Leçon de design en 5 points

Laurence Humier est une ingénieure belge, créatrice et éditrice des Meeting Chairs, elle figure parmi les designers référencés dans le Vitra Atlas of Furniture Design, une bible compilant 7 000 sièges dessinées par 500 créateurs de premier plan. Elle nous livre un cours de design express.

Marie Honnay - Photos DR |

1. Le design n’est pas qu’italien, quoique…

Laurence Humier. « Après mes études d’ingénieure architecte, j’ai eu la chance de décrocher un stage chez le grand architecte japonais Tadao Ando, un homme brillant, doté d’une forte personnalité. Le côtoyer m’a permis de comprendre qu’un design innovant est synonyme de rupture avec la norme. Après d’autres voyages au Yémen et au Maroc, j’ai choisi de m’installer en Italie. Pas parce que c’est le pays du design, mais parce que j’y avais un amoureux. Une fois là-bas, j’ai découvert la force des micro entreprises, une spécificité italienne qui, à l’époque, n’existait pas chez nous. Ce sont les artisans du nord de l’Italie, porteurs d’un savoir-faire unique, qui m’ont convaincue de rester. Je ne pense pas qu’en termes de design, on puisse parler d’un pays qui soit, plus que d’autres, prescripteur de tendances. Lorsqu’on se retrouve dans une démarche créative, chaque lieu est source d’inspiration. L’Italie reste néanmoins, à beaucoup d’égards, un pays de fabricants et d’artisans comme on en trouve nulle part ailleurs. »

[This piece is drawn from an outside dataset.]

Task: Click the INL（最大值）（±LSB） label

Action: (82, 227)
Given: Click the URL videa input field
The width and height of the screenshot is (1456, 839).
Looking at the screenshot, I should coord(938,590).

2. Une bonne chaise, c’est une chaise qui innove

Les Meeting Chairs (MC), c'est un concept basé sur la coordination de trois mouvements mécaniques. Prévue pour s’intégrer dans une salle d’attente ou de réunion, cette série de sièges s’ouvre et se ferme d’un coup, à l’aide d’un piston. S’attaquer à la création d’une chaise, la pièce de mobilier la plus emblématique de l’histoire du design, peut sembler ambitieux, mais pour moi, ce travail a surtout été le fruit d’une rencontre avec des fabricants passionnés. Le prototype a été réalisé par un atelier qui a fabriqué, entre autres, le mobilier de Jean Nouvel pour la Fondation Cartier. La réalisation a été confiée à une société partenaire de grandes marques comme Molteni, Vitra ou Cassina. C’est elle qui fabrique la chaise .03 du Belge Marteen van Severen. »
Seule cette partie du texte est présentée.